Current depth of the reconcile workqueue (number of items waiting to be processed).

Label Description
name Queue name (e.g. attunepolicy)

workqueue_adds_total

Total number of items added to the workqueue.

Label Description
name Queue name

workqueue_queue_duration_seconds

Time an item spends waiting in the queue before being processed (histogram).

Label Description
name Queue name

workqueue_work_duration_seconds

Time spent processing an item from the queue (histogram).

Label Description
name Queue name

workqueue_retries_total

Total number of item retries (requeue after error).

Label Description
name Queue name

workqueue_longest_running_processor_seconds

Duration of the longest currently running processor (gauge).
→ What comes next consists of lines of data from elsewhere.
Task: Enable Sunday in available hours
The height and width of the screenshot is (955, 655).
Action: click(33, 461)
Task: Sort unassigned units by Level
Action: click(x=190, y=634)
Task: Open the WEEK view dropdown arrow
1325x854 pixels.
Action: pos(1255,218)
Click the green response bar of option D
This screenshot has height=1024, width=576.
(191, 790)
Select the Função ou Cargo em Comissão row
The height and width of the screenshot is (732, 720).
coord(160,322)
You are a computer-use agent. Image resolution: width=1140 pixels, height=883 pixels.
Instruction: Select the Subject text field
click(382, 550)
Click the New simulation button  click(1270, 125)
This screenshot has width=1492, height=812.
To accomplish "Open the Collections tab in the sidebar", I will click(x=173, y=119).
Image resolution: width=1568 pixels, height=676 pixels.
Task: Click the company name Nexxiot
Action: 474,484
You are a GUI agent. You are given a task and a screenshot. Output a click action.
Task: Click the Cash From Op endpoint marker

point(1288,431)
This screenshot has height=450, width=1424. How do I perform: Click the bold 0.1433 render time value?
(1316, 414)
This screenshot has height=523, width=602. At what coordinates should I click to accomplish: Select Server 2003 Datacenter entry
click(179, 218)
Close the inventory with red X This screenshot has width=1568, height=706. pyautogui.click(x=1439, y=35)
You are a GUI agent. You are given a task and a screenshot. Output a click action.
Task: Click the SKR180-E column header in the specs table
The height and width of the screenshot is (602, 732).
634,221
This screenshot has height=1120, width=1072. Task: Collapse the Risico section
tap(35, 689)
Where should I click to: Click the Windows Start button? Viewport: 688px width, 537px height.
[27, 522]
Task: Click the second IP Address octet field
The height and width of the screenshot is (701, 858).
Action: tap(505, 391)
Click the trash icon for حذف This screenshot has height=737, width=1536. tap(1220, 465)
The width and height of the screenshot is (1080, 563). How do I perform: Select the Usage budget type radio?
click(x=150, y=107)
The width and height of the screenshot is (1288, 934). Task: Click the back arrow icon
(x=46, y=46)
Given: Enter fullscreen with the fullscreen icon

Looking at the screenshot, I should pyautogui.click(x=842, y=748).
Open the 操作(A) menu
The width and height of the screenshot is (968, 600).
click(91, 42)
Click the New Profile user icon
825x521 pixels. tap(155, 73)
A sustained high value indicates a stuck or very slow reconciliation.

Label Description
name Queue name

workqueue_unfinished_work_seconds

Time that unfinished work has been in progress (gauge). Complements longest_running_processor_seconds by measuring aggregate backlog age.

Label Description
name Queue name

Example PromQL queries

Total successful in-place resizes in the last 24 hours:

sum(increase(attune_resize_total{result="success"}[24h]))

Total successful eviction fallbacks in the last 24 hours:

sum(increase(attune_eviction_total{result="success"}[24h]))

Revert rate as a percentage of successful in-place resizes:

sum(rate(attune_reverts_total[1h]))
/
sum(rate(attune_resize_total{result="success"}[1h]))
* 100

Total CPU cores saved cluster-wide:

sum(attune_savings_cpu_cores_total)

Low-confidence recommendations (below 0.5):

attune_confidence < 0.5

P99 reconciliation latency:

histogram_quantile(0.99, rate(attune_reconcile_duration_seconds_bucket[5m]))

Prometheus query error rate:

sum(rate(attune_prometheus_query_errors_total[5m]))

Reconcile queue depth (backlog indicator):

workqueue_depth{name="attunepolicy"}

Average time items wait in the queue before processing:

histogram_quantile(0.99, rate(workqueue_queue_duration_seconds_bucket{name="attunepolicy"}[5m]))

Reconcile enqueue rate (items added to queue per second):

rate(workqueue_adds_total{name="attunepolicy"}[5m])